● **What you have to do**:
In the excerpt on Java's advantages, which languages is Java said to occasionally rank second behind in usage?

● **Source excerpt**:
□ □ □ □ □
Pro Massive amount of libraries and APIs
Java has been around for such a long time that there have been tens of thousands of APIs and libraries written for almost anything you want to do.
Pro Most commonly used language in industry
Java is one of the most popular languages in industry, consistently ranking either first, or occasionally second (behind C or Javascript) in terms of usage. Polls (see sources below) show it to be consistently in high demand, particularly as measured by job board postings. This makes Java a great time investment, as you will be easily able to get a job utilizing your skills, particularly as those Java applications in production now will continue to need maintenance in the future. It also results in great support for tools and plenty of computer science books, example projects and online tutorials.
Pro Fantastic IDEs
Because Java is statically typed, integrated development environments (IDEs) for Java can provide a lot more feedback on errors you will encounter. Java IDEs can give you specific errors in the location where they occur without having to run the code every time. This makes is faster to debug and learn from your mistakes.
IDEs also have extensive auto complete capabilities that can help you learn the programming libraries you are using faster and tell you what functions are available.
Pro Introduces you to object oriented languages
Object Oriented Programming (OOP) is a paradigm that teaches you to split your problem into simpler modules with few connections between them; it's the most common paradigm used in industry. Java is the best choice as an introduction to object oriented languages because, as a statically-typed OOP-only language, it very clearly highlights core OOP principles such as encapsulation, access control, data abstraction, and inheritance.
□ □ □ □ □
● **Material provided**:

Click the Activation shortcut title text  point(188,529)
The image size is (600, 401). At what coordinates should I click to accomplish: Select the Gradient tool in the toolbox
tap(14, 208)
□ □ □ □ □
● **The answer**:
C or Javascript.